This morning I made a 1.5 hour car trip west of the ranch to a mountainous part of western Virginia to pick up four honeybee packages I had ordered November of last year. The trip to the pickup location started out fairly boring, but became more interesting as the increasingly bumpy rural roads twisted their way up into the very scenic mountains.
An example of bee packages from the last time I tried (and failed)

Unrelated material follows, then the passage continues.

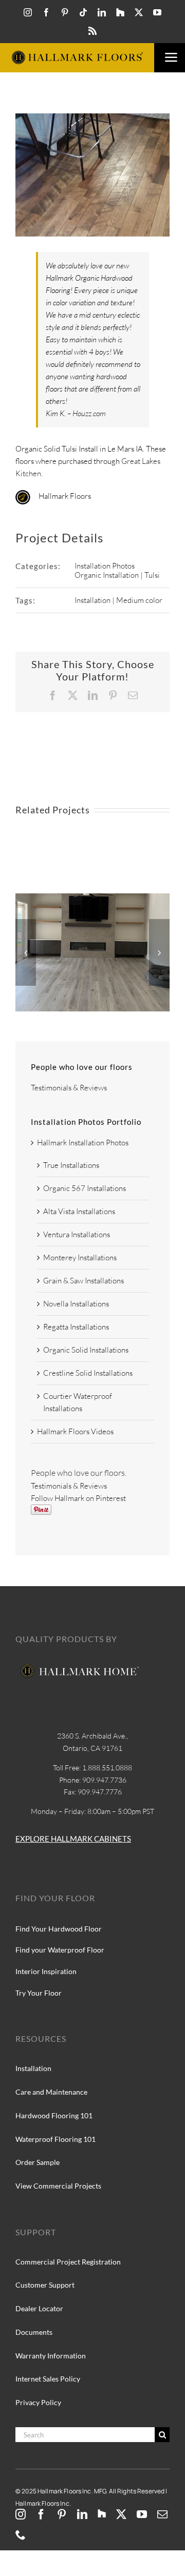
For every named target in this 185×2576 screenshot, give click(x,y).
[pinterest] (65, 12)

beekeeping. The wooden boxes all have screened sides, which allows the
bee to more easily respire and scare people. Each box contains three
pounds of female worker bees, one queen, and a leaking metal can filled
with sugar syrup to feed the bees during transportation. Also inside
the package is a tiny cage designed to contain the queen and protect her
from being killed by the worker bees. Eventually the workers will come
to accept her as their new queen, but until that time she will need to
stay in the queen cage.
It was these same features (i.e. twisty and bumpy) that made driving back to the ranch with four buzzing bee packages even less boring. Every time the car hit a bump or turned sharply each group of roughly 10,000 bees in each bee package would buzz more intensely for a few seconds. When we finally began to leave the mountains behind us the roads improved, the buzzing became less intense, and I began to relax more. It was then that I noticed through my rear-view mirror that there were a handful of bees flying around inside the car. Initially I was concerned that one of the packages may have had a leak, but, when no additional bees appeared in the vehicle it appears that my packages had a brought along a few external stowaways (not an uncommon thing at bee package pickup locations). For the remainder of the trip back to the ranch these stowaways remained in the back of the vehicle and eventually joined the rest of the bees during installation.
A few of the bees from a recently installed honeybee package conducting "orientation flights" to memorize the location of their specific hive.
Package installation in each of the top-bar hives went very smoothly and now I have to just leave them alone for the next three days. That is always the hardest part.